Laurel Foster, a senior on the Stanford Women’s Sailing team, has leaned into her role as an upperclassman mentor in her time after ACE in Place Vietnam in 2021.

As a part of her Action Plan, she became a Partners for Academic Excellence (PAE) mentor. PAE is an undergraduate course intended for first-year student-athletes at Stanford, built to help them successfully navigate their first quarter as a Division I student-athletes. Foster described how she enjoyed the course when she was a freshman.

“It was valuable for me to make friends in the student-athlete community as well as learn about some of the resources that I don’t think I would have learned about otherwise. So, becoming a PAE mentor was a great opportunity to give back. I spent the fall Monday nights doing this.”

She was inspired to become a mentor partially based on her own experience with PAE, but it has been the deep relationships on her own team that really inspired her Action Plan.

“I had great upperclassmen – my freshman year I loved the seniors and had great relationships with them, but the most valuable part of being on the sailing team is the relationships I have with the members of the underclassmen. Those relationships are so valuable, and I like that opportunity to be an upperclassmen mentor. I wanted to expand it past the bounds of my own team.”

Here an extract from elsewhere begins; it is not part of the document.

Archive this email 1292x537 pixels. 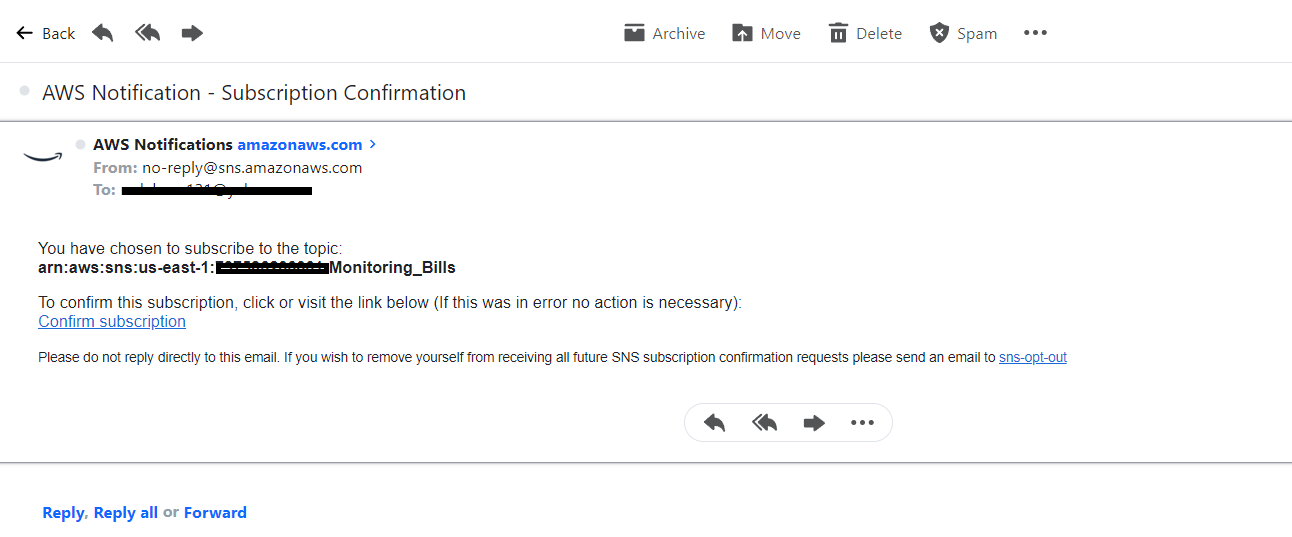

Foster has recently received word that she will be able to stay and earn her Master’s next year, so she will be a fifth year on the sailing team and will continue building these relationships and mentoring incoming freshmen.

“Those relationships are so valuable, and I like that opportunity to be an upperclassmen mentor. I wanted to expand it past the bounds of my own team.”

– Laurel Foster, ACE in Place Vietnam 2021

“In my senior year, I was feeling like I still had work to do on the team, so not having to be done just yet is great. Helping the team from a culture perspective has been what I’ve found my niche is on the team. Just feeling comfortable leaning into that has been part of my Action Plan.”

woman and man leaning back in sailboat

She commented on how her ACE in Place experience has contributed to her ability to form meaningful relationships, and how fulfilling those have been.

“It’s the community aspect that’s been really valuable. I think the practice I was able to get in the ACE community to ‘get deep fast.’ The relationships, the trust, and learning about different sports or different ways student-athletes think about their sports – those have been the most rewarding aspects of the action plan process.”

It has not all been so easy though. Coming back from the pandemic has been a relief, but a return to normalcy has also meant a return to crazy schedules, and it has become much harder to see and intentionally build relationships, even with teammates.

“Helping the team from a culture perspective has been what I’ve found my niche is on the team. Just feeling comfortable leaning into that has been part of my Action Plan.”

– Laurel Foster, ACE in Place Vietnam 2021

“The frustration came with the transition back to full school. It has been a little hard for the student-athlete community. We shifted from living with the team to being back to normal, spread out all over campus, not living with your teammates anymore. Having to really work to see each other has been tough. It’s been great to be in community with Stanford as a whole but connecting with the athletic community as a whole has been harder.”

Foster emphasized that it has all been worth it, and intentionality is the name of the game – not only in relationships, but in pursuing civic engagement in your daily life.

“I think that just taking the opportunities as they came up is really important. The biggest trap is saying ‘Oh I could be applying to jobs, I could be doing extra schoolwork,’ but choosing the time to spend on the community things is important. Just saying ‘yes’ to that kind of thing.”

Foster will continue to say “Yes!” deepening relationships and being a positive influence on underclassmen’s lives throughout her fifth year at Stanford.